• [WHAT YOU NEED TO DO]
1/ Can you rewrite the paragraph beginning "Johnson and Rivera’s actions didn’t stop at Stonewall" in the biopic article below as a short list that keeps its main facts?
2/ Could you write what follows the final paragraph of the article below on women who deserve their own biopics, picking up after the Vivienne Westwood entry?

• [TEXT PROVIDED]
These ground-breaking women all deserve their own biopics, IMHO

Hands up if you love a good biopic now and again? Us too, and 2015 has been chock-a-block with tons of great ones, not to mention loads more to look forward to. We’re particularly excited about Blonde, the long awaited Marilyn Monroe movie based on author Joyce Carol Oates’ “imaginary” memoirs of the legend herself.

Speaking of biopics based on fabulous women, we’re missing a hefty chunk of them. Not only are countless talented women with incredibly intriguing stories being overlooked, but biopics in general could use a dose of diversity.

Though some of these women have been the subject of documentaries, I’d like nothing more than to see their accomplishments preserved as biopics. Hey Hollywood, if you’re listening: here’s my list of suggested subjects.

1. Sylvia Rivera & Marsha P. Johnson

This is a double feature as both women were tied to the same cause, and a film about their partnership within the Stonewall riots would be immense. Sure we already have a Stonewall film, but considering the noted problems with depictions in the film, we could do with one that actually focuses on the primary players of the real event; the trans activists, the activists of color, the bisexual advocates, or in other words the real people that Hollywood forgot about.

Rivera and Johnson lived in incredible lives, that were also riddled with tragedy. During the 1960s, there was one bar that served as a safe haven for those in the LGBT+ community to dance with each other, the Stonewall Inn. It was a safe haven until the police eventually got involved, that is. The night the police crashed the Inn, was the night Rivera and Johnson fought back, with Johnson apparently sparking the initial flame that would turn into the full-blown movement towards equality.

Johnson and Rivera’s actions didn’t stop at Stonewall either, together they went on to form the Street Transvestite Action Revolutionaries (renamed later as the Street Transgender Action Revolutionaries,) an organization aimed to help young trans people of color who had become homeless. All in all, from Johnson’s work with ACT UP to Rivera’s anti-war activism, a biopic focusing on the lives of these amazing women, would make one heck of an honest and thought-provoking movie.

2. Laverne Cox

Transgender advocate, actress, television producer, and all around inspiration, Laverne Cox really needs her own biopic. Having started off as a creative writer and dancer, Cox eventually settled on acting as her dream career, and has since starred in noted TV shows such as Orange is the New Black, and Law & Order. She soon became the first openly transgender producer to create and star in her own TV show; TRANSform Me.

Speaking of firsts, Cox is also the first openly trans individual to be nominated for a Primetime Emmy AND to be featured on the cover of Time Magazine—so needless to say she is a record breaker. Having survived a suicide attempt at age 11, and suffered unimaginable bullying in her younger years, Cox has turned pain into triumph and proven—through her writing, acting and activism—that one person can have a huge impact on society.

Since Cox is essentially still at a young point in her career, this biopic may be better left for a decade or so; so we can see what fantastic things she has left to do.

3. Vivienne Westwood

Inspired by 1970s punk and new wave scene, fashion designer Vivienne Westwood is the lady responsible for bringing those iconic styles into mainstream fashion. But her passion runs deeper than hemlines—civil rights, international peace-keeping, and climate change are high on her list of important causes. Imagine a biopic similar to Coco Avant Chanel, showing the intriguing process behind her role in the fashion industry, then imagine all of these political and environmental factors slipping in, until you have a movie about a woman who has broken barriers —both sartorially, and through her activism. Back in 2008, there was talk of Kate Winslet starring in a Westwood biopic, but it’s been crickets since then. However, Westwood recently released her autobiography, which would be a perfect starting point for a script about her life. Get on it, Hollywood!

• [INFORMATION PROVIDED]

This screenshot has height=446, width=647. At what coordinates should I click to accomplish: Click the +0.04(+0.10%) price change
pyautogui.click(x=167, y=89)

• [ANSWERS GIVEN]
1/
- After Stonewall, Johnson and Rivera together formed the Street Transvestite Action Revolutionaries, later renamed the Street Transgender Action Revolutionaries.
- The organization aimed to help young trans people of color who had become homeless.
- Johnson worked with ACT UP, and Rivera did anti-war activism.
- A biopic about their lives would make an honest and thought-provoking movie.

2/
4. Hedy Lamarr

The Austrian-American actress was best known for her roles in Clarence Brown’s Come Live with Me, and Cecil B. DeMille’s Samson & Delilah. What most people don’t know is that she was a scientific geniusThe frequency-hopping system she invented during WWII, alongside composer George Antheil, was created to jam the broadcasts of incoming missiles. The technology she implemented has now been credited with paving the way for WiFi as we know it. No big deal.

5.  Zelda Wynn Valdes

Another fashion designer to add to the list. Valdes was not only popular for her elegant designs, created for the Dance Theatre of Harlem, but she was also the first African American designer, and woman, to own her own boutique on Broadway. Though her talent was clear, racism was a big obstacle for Valdes as many fellow designers and boutiques doubted her ability to climb the ladder of fashion. She, of course, proved them wrong; it didn’t take long for Valdes to attract the most glamorous celebrities—from  to Mae West—to her store.

Later,Valdes went on to become the founder and president of the National Association of Fashion and Accessory Designers in 1949, an organization for black fashion designers. “I just had a God-given talent for making people beautiful.” Valdes once told the New York Times. I’d love to see a biopic that captures her beauty just as well as she captured the beauty of her patrons.

6. Valentina Tereshkova

Though there are several disturbing theories of missing cosmonauts, Tereshkova is widely known as the vert first woman to fly through space. Not only is this a feat for humanity, but for women everywhere. We have several movies space expeditions, but imagine a movie based on the preparation for Tereshkova’s journey; imagine the sexism she had to endure as male cosmonauts vied for her place aboard the Vostok 6, imagine seeing the challenges she overcame on the big screen.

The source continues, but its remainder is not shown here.